Finally, about 17 months from the date I started writing for the screen, a screenplay I wrote will start shooting. The actors have been signed, the camera has been hired. Once the music album--which is being written/composed--is finished, the project reaches the point of no-return. And, on or around August 4, with a small puja to bless the endeavor, shooting will commence.
Come December, it is quite likely that there will be two movies out with my name in the credits. If the OCP movie finishes by then, that will be three, although, in strict honesty, the writer for the OCP movie should be credited to Alan Smithee. Whatever. I am in it for the money. I am taking the path of least resistence through the project now.
For those of you in Kathmandu--I am supposed to speak on Sushma Joshi's "End of the World" at Martin Chautari on the 21st of June. So, come, with a few rotting vegetables in your sleeves. If I look really bored, or if it becomes really apparent that I no longer care, pelt me. You'll be doing me a favor.
Thursday, June 4, 2009
Screw New Nepal: Give Me Next Nepal!
This is by far the most angry, ego-maniac piece I have written for the paper. Hell, I even challenge Sujata Koirala to a duel.
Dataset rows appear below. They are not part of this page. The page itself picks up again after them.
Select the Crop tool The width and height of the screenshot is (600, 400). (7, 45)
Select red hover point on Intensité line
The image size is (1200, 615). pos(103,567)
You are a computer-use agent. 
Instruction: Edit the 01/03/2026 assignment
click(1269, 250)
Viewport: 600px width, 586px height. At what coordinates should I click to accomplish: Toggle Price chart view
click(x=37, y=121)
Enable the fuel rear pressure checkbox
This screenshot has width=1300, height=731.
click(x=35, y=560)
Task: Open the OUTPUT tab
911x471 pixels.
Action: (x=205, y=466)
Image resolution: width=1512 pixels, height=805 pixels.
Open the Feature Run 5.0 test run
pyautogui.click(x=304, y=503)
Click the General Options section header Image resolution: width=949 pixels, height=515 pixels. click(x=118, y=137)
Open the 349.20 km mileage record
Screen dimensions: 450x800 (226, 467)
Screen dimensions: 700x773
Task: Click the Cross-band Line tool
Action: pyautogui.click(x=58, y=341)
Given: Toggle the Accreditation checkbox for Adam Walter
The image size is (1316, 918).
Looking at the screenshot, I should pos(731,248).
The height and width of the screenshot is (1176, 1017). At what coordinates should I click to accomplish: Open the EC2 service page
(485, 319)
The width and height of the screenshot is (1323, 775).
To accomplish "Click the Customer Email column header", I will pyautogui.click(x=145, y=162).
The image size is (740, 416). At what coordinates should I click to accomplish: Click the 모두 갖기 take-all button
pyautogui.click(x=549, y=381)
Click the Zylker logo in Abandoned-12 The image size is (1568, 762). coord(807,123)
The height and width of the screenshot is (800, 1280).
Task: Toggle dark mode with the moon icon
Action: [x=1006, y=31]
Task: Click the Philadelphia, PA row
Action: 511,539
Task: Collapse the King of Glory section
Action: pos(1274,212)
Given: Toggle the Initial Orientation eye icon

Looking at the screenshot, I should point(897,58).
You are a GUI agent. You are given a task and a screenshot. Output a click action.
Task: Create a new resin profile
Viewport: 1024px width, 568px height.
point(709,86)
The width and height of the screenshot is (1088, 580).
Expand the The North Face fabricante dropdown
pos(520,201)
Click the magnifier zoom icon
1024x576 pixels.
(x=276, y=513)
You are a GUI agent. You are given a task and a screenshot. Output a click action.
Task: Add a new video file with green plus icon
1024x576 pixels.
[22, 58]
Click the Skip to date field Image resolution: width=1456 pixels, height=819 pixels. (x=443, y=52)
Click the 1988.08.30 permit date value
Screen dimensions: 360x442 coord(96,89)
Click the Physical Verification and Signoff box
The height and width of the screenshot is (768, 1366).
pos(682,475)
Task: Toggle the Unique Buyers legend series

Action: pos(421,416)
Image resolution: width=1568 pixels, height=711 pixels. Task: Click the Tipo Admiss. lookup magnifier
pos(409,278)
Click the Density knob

It would be interesting if that woman chose to reply. I doubt it. She has no moral ground in this case, and virtually everybody else has the right to a superior moral stance.
--------
The word Mat, of Sanskrit origin, means a little more than an opinion, even if it be a studied, considered one. Matdan is therefore not a good word to use while asking this foundational question: what does it mean to vote? The word vote, of Latin origin, is no less a part of Nepali vocabulary than the words mat or matdan. The word vote originally meant to make a solemn vow towards effecting change. An opinion is hardly even an indication of the will to act; but to make a vow, especially by a people mindful to keep its word, is a meaningful act. It indicates the will to change the reality in which the population daily subsists, which is the only reason politics can, and should, exist.
Nepali politics in the past month has been dominated by three losers: Pushpa Kamal Dahal, Madhav Kumar Nepal, and in the past few days, Sujata Koirala. How is Pushpa Kapam Dahal a loser? He has often assumed a mantle not given to him by the vote of Nepali people. He first declared himself the “first-future-president” of our republic, so untenable and ridiculous even in its linguistic gaucherie. He then took a series of decisions for which he had no support among those who didn't vote for him: the most basic requirement while considering the daily functioning of a coalition government. This arrogance cost him his over-expensive bed at Baluwatar. For assuming to have the votes of people who didn't really vote for him, he is a loser.
Madhav Kumar Nepal and Sujata Koirala, on the other hand, are losers because they lost elections. Plain and simple. Only the politically minded, who have become so used to seeing wisdom in the intricacies of political designs that they no longer see what is plain and simple, can find complicated excuses for why Sujata Koirala can be a good force in politics. For some strange reason, especially among the educated and informed, the value of the simplest gestures has been lost. It has become buried under so much analysis and considerations and informed opinion that the basis, the foundations upon which they must strain to balance in order to make their convoluted arguments, seem alien and cumbersome to them. The idea that the citizen's right to a meaningful survival comes before legal hair-spitting about clauses in a holey constitution doesn't occur to people with the luxury to buy newspapers and subscribe to weeklies printed on glossy paper. The fact that when a village along the border gets displaced after repeated assault and rape—be it by the Seema Surakshya Bal or local dacoits—it is a bigger national tragedy than the need for “civilian supremacy” ad defined by a political party escapes all privileged minds. What civilian supremacy—on, in the contrary camp, the letters of the law—are you debating over when your civilians are being raped and forced to flee? The victims were mostly displaced because of the civil war. I bet you that the SSB is not being directed by politicians in Dehli, but by local politicians and landowners, likely on both sides of the border.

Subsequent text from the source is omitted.